Screenshot grounding data
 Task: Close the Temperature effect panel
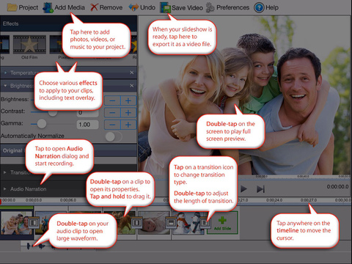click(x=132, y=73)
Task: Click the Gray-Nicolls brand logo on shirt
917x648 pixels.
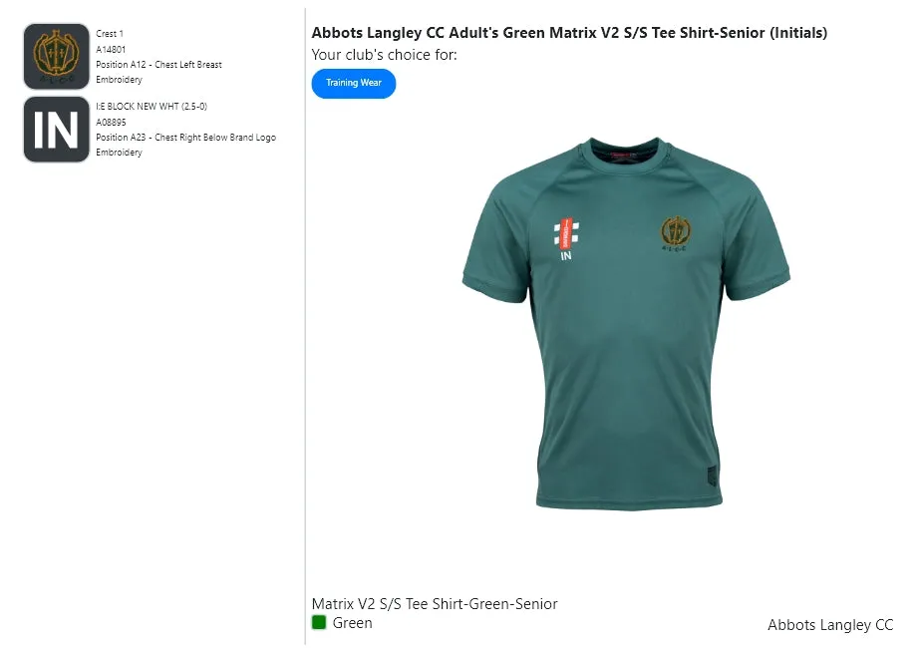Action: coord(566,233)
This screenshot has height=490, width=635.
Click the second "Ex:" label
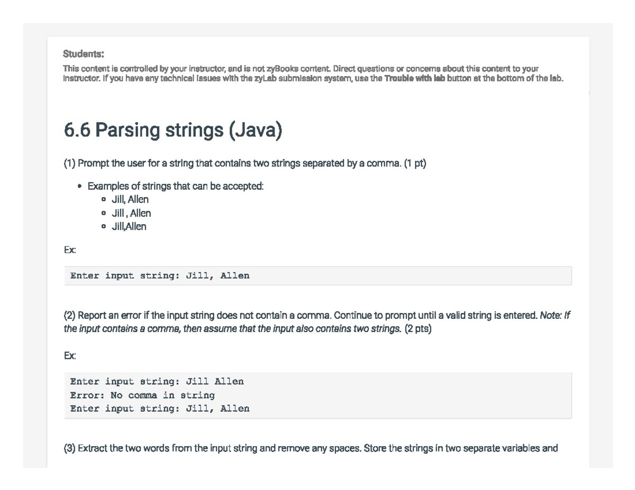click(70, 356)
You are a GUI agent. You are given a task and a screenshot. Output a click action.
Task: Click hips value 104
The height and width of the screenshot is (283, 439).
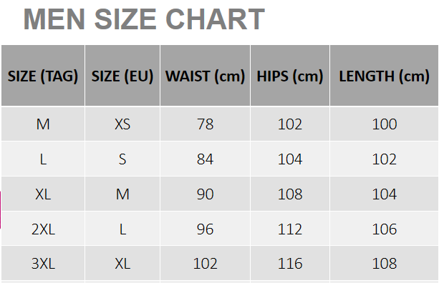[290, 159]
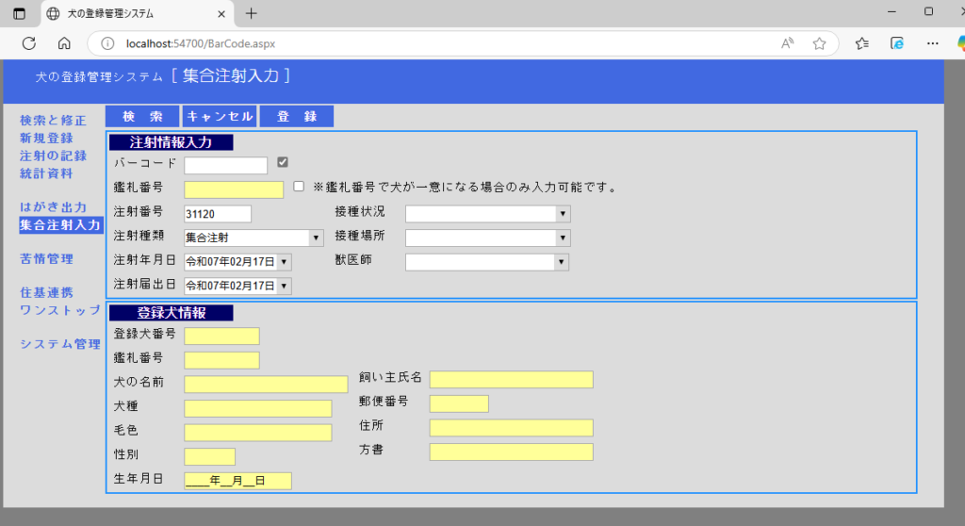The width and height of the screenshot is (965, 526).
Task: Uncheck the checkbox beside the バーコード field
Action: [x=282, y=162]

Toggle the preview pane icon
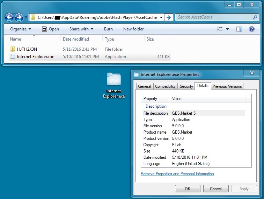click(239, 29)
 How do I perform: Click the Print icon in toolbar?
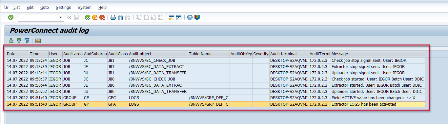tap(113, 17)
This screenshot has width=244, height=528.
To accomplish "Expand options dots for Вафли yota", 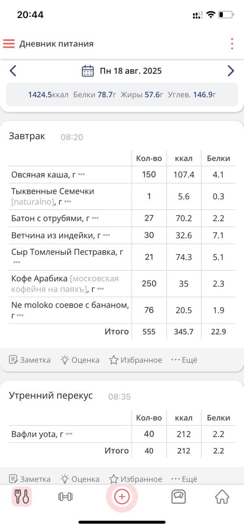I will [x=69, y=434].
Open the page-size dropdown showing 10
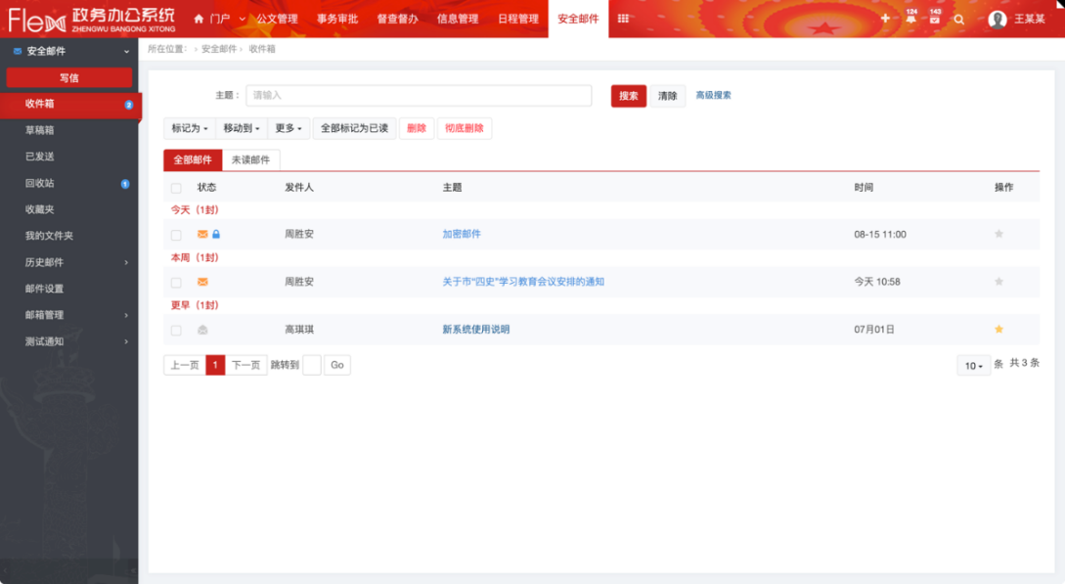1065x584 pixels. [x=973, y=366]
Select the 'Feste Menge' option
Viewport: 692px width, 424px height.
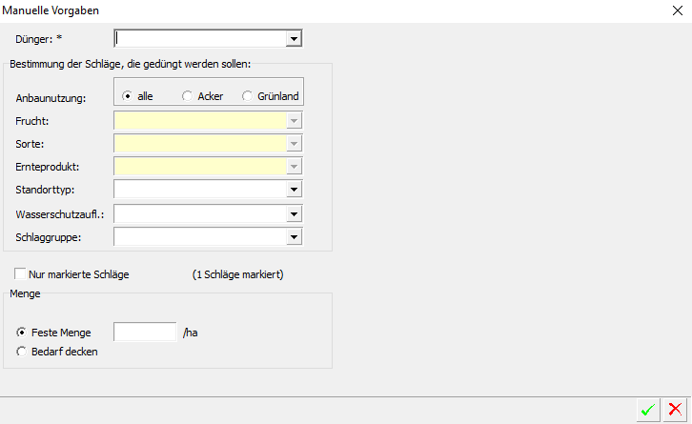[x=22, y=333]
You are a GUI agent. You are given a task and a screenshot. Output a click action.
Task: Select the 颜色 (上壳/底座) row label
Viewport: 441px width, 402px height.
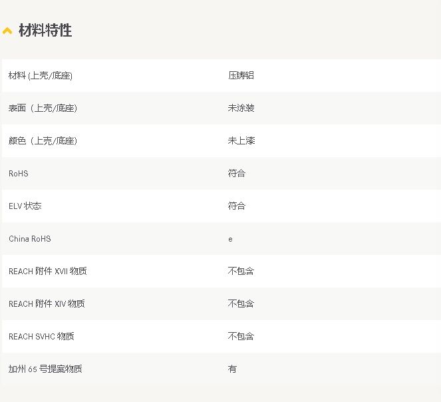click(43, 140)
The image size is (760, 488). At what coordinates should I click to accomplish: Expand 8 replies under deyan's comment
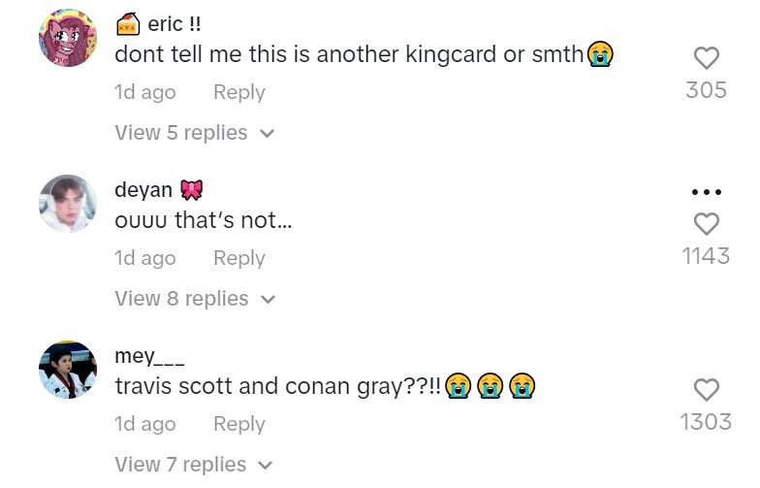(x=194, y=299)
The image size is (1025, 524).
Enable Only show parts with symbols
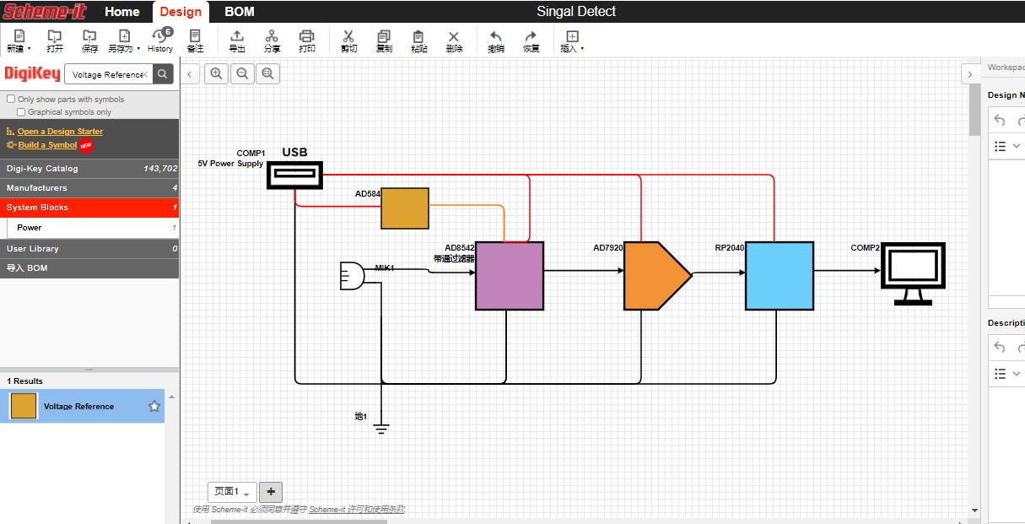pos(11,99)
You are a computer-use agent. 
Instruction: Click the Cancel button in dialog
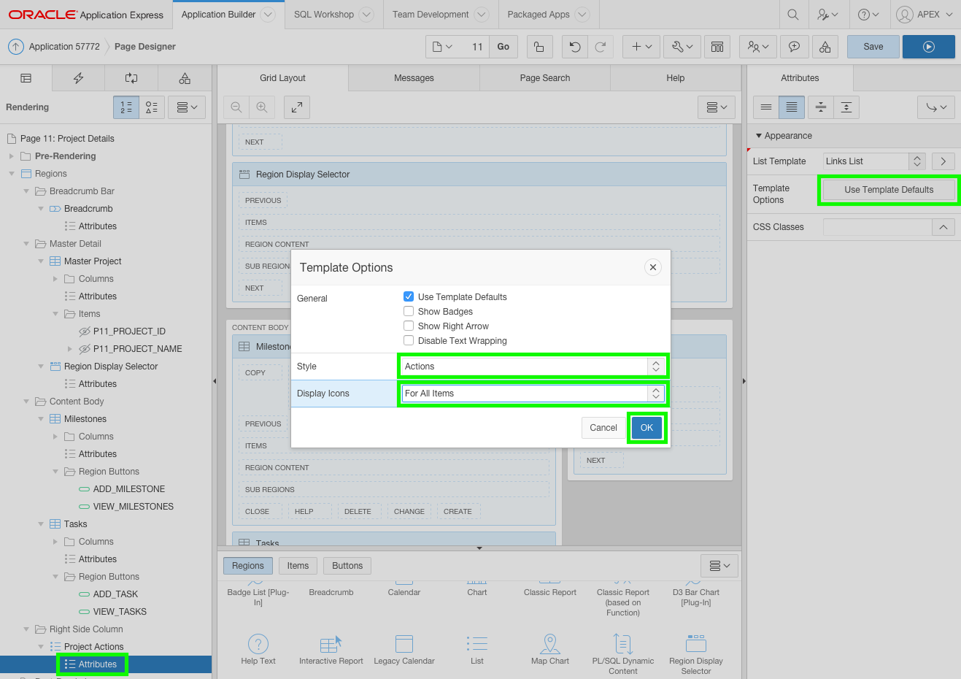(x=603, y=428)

> **Goal of the exercise**:
The lines above that hold the word "This" are the ones to copy.

> **Task result**:
This screenshot has height=490, width=635.
This screenshot has width=244, height=528.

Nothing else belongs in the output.